- [TASK TO CARRY OUT]
In the records that follow, find the line with "Login (1317, 105)"; from there, retype every line exactly through the line with "[Search] (1189, 43)", which also belongs to the answer.

[Data items]
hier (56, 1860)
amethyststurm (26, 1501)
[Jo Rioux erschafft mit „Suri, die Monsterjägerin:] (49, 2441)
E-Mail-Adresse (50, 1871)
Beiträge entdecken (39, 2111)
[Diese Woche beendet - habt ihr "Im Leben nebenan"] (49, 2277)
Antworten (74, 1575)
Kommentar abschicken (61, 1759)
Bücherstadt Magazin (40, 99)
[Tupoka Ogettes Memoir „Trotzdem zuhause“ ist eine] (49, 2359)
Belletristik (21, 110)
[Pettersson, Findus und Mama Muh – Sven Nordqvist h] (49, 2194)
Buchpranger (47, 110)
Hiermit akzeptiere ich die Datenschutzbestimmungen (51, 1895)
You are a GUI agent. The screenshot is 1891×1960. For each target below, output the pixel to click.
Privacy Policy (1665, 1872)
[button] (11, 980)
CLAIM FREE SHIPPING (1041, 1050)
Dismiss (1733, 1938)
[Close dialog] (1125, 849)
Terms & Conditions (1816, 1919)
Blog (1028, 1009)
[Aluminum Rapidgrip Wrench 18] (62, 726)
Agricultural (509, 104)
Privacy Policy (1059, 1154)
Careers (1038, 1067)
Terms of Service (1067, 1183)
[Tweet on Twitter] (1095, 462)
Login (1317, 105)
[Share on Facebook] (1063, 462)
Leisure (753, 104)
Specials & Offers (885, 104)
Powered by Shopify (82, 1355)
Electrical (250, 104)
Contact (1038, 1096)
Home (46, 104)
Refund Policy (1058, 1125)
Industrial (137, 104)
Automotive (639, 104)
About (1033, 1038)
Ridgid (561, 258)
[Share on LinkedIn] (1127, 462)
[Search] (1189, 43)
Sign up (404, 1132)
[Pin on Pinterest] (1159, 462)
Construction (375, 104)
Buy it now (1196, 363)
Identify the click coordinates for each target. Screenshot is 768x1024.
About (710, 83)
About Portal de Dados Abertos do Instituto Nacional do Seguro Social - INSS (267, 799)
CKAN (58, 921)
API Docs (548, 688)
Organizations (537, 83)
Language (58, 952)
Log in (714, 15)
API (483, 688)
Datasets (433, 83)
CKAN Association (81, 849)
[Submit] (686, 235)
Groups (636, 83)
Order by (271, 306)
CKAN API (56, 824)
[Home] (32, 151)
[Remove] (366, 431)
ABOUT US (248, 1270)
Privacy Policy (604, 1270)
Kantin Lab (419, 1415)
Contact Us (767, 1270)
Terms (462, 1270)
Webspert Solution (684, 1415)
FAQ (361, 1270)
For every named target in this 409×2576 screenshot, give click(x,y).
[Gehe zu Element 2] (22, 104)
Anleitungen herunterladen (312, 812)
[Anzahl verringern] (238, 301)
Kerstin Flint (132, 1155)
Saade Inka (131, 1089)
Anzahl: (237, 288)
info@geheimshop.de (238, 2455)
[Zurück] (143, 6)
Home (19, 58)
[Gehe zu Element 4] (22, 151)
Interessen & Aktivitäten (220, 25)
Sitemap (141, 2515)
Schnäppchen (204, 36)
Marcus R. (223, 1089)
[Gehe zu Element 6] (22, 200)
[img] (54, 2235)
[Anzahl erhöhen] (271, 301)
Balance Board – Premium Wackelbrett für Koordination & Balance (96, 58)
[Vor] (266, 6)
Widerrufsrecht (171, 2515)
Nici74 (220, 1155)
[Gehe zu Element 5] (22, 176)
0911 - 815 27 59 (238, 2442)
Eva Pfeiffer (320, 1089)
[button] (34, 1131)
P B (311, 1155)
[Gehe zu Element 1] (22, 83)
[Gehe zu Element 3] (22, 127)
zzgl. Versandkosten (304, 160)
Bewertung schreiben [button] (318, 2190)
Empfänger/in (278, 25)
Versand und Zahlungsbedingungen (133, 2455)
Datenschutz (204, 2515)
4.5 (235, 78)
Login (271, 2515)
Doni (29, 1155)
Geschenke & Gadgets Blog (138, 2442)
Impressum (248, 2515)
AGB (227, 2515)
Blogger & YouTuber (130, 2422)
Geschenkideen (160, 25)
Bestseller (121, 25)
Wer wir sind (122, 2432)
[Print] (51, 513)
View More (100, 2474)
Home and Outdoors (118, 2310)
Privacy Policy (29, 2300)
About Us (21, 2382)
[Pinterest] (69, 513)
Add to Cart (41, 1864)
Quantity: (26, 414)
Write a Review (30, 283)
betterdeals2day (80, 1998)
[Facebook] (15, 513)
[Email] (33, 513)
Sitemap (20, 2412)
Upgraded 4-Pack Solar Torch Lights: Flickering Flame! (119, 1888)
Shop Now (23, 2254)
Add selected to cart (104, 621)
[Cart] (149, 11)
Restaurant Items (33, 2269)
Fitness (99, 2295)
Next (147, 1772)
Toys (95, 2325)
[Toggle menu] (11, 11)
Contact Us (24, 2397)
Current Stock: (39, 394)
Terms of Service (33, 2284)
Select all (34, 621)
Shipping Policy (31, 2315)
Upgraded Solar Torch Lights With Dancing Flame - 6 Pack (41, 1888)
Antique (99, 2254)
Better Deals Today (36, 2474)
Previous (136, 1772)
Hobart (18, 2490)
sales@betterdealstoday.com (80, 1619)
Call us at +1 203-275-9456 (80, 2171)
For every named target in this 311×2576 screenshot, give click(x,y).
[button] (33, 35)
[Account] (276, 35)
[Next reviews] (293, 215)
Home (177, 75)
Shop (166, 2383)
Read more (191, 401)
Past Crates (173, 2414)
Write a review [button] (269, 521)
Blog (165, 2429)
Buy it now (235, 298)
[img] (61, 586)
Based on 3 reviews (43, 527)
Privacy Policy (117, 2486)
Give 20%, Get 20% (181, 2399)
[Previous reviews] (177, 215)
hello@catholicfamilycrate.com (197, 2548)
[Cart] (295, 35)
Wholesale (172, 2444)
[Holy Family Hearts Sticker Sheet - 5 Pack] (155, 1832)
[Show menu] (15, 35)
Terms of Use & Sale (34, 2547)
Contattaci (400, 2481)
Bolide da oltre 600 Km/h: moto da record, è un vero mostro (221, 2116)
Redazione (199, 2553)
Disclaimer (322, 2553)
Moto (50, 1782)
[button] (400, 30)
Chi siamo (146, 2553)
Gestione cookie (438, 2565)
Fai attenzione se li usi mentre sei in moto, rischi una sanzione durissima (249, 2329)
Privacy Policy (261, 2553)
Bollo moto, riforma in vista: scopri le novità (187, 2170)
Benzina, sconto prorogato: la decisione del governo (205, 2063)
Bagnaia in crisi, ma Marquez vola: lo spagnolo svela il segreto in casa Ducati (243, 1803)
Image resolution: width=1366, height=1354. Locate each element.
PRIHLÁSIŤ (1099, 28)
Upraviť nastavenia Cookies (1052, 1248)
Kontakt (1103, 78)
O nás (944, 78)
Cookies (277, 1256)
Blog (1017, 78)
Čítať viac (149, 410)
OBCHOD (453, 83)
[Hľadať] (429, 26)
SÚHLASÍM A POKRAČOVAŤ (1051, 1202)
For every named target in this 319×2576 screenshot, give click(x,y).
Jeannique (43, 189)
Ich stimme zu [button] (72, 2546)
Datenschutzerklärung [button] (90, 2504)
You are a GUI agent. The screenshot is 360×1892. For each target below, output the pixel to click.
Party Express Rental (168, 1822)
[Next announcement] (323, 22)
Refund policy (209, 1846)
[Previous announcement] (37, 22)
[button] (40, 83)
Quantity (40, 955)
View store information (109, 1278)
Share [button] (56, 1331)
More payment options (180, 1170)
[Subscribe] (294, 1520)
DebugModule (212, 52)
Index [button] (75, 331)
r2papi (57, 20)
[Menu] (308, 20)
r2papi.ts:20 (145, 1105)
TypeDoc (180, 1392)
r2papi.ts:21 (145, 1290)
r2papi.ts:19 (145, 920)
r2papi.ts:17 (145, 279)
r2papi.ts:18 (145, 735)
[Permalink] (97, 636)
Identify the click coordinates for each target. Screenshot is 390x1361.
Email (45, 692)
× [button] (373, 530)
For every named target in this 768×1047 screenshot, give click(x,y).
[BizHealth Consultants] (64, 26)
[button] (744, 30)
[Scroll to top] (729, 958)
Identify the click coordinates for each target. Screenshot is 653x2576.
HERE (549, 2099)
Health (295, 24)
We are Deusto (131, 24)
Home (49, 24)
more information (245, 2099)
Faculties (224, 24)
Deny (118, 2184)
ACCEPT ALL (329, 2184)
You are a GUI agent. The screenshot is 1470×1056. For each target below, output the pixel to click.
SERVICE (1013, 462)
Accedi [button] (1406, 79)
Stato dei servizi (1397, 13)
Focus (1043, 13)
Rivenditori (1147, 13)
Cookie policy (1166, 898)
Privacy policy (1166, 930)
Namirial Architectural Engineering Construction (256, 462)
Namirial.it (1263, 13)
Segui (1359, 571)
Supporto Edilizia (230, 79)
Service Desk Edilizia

- [OUTPUT FOR THIS EXERCISE]
Login (1317, 105)
[Share on Facebook] (1063, 462)
Leisure (753, 104)
Specials & Offers (885, 104)
Powered by Shopify (82, 1355)
Electrical (250, 104)
Contact (1038, 1096)
Home (46, 104)
Refund Policy (1058, 1125)
Industrial (137, 104)
Automotive (639, 104)
About (1033, 1038)
Ridgid (561, 258)
[Share on LinkedIn] (1127, 462)
[Search] (1189, 43)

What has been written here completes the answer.